每日工作时闲时忙,遇到通下水道,弄得一身臭,食堂煤油灶的喷油嘴堵了,小队长派老乌和马超去通,两人折腾了半天也没弄好,总务就骂:“笨得要死,不会用嘴吸呀。”老乌就用嘴去吸,吸了一嘴的煤油。油嘴是通了,几天嘴里都是一股煤油味,吃什么都不香。其实,就算嘴里没有煤油味,在基德厂,也是照样吃什么都不会香的。自从老乌进厂,转眼一月,餐餐空心菜,未换过花样。老乌萌生了去意,可想到之前那漫长的找工苦旅,想到林小姐说过,有机会会给他换一份工,咬咬牙坚持下来。想,再苦再难,坚持到十月底,天气转凉了再出厂。
老乌进厂后,好久都没见着林小姐。这天他们杂工正在下货,林小姐过来了。杂工小队长的声音比平时就高了许多,大声指挥着:“马超,你不能一下子多搬点,你,李保云,小心一点。”杂工小队长总是如此,平时就对众杂工指手画脚,见到有领导在场,那声音更高了。用马超的话说:“小,小,小杂长,天生一个马,马,马屁精。”老乌见了林小姐,喊了一声林小姐。林小姐愣了一下,若非老乌脸上那著名的胎记,她大抵想不起来老乌是谁了。林小姐想起老乌来了,于是笑着问老乌在厂里习惯不?说:“在这里做,是委屈你了。”又说:“对了,你去写字楼,帮忙写个招工启事吧。”老乌于是在小队长惊讶的目光中,跟着林小姐去了写字楼,写了一张招工启事,却是招普通彩绘工的。老乌想问林小姐,能否调他去做彩绘工?但见林小姐未提这事,他也没好意思开口。写完招工启事,老乌又回到了杂工队。
小队长见老乌回来,问老乌和林小姐是什么关系。“是老乡?”小队长问。老乌说不是,是林小姐招他进来的。

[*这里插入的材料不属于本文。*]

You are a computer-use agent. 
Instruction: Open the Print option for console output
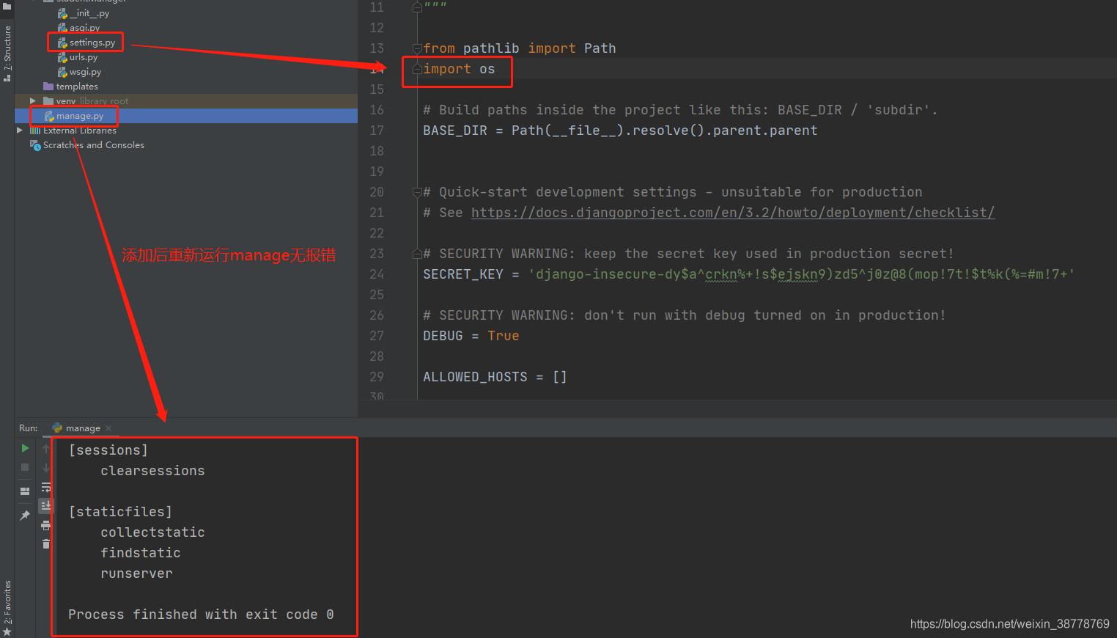tap(45, 525)
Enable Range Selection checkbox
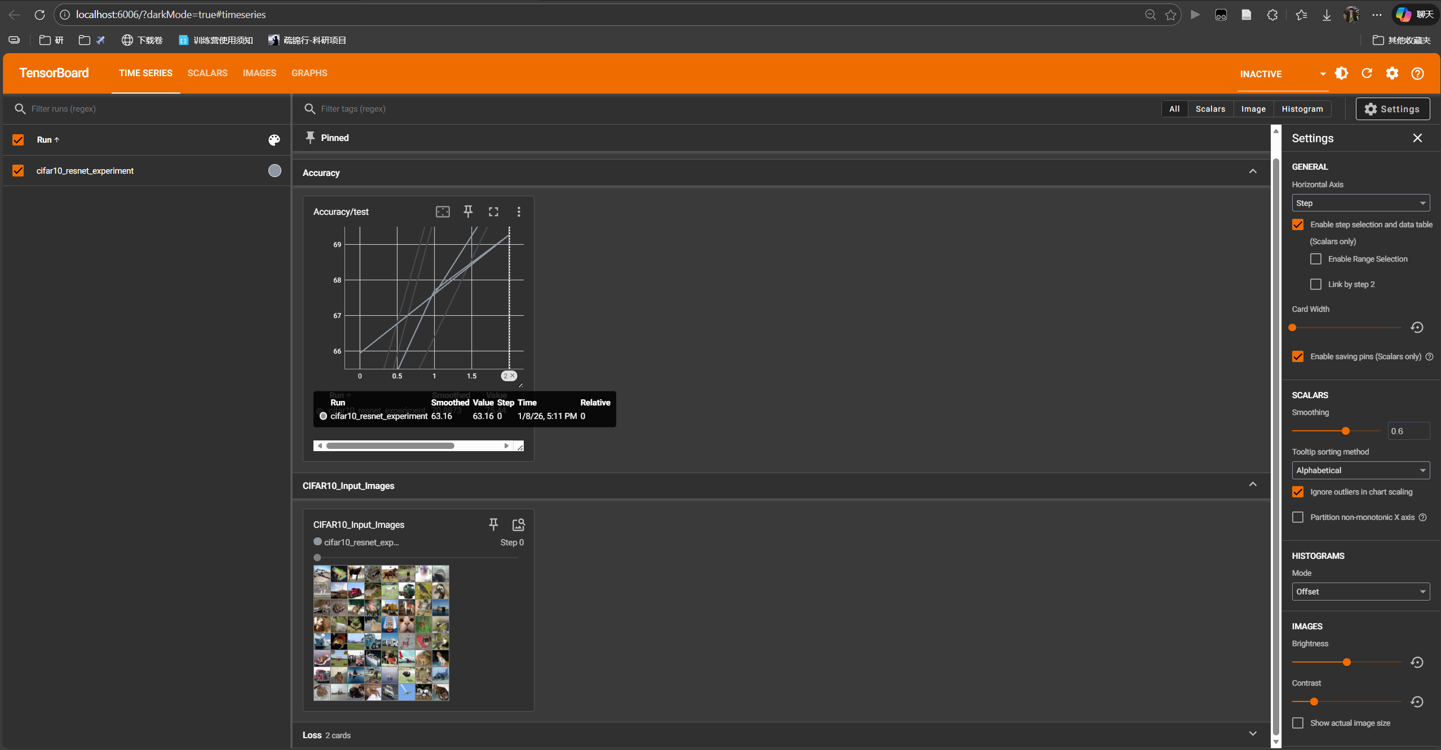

小队长又问老乌:“林小姐叫你干嘛去了?”老乌说:“没什么,写张招工启事。”小队长“哦”了一声,半晌无语。老乌等了一会,说:“队长,还有什么要问的么?”小队长回过神来,说:“没,没了。”却是失魂落魄般。老乌说:“那,我干活去了。”老乌跟着马超干活。马超也问老乌林小姐找他干啥,老乌说了。马超对老乌竖起了大拇指,然后指指小队长。见小队长似乎有点蔫,站在那里兀自发呆,杂工们的手脚都慢下来了他也未发现,倒是司机不耐烦了,骂:“丢雷老母嘿,快点下货,”小队长才回过神来,骂骂咧咧发了一通无名火。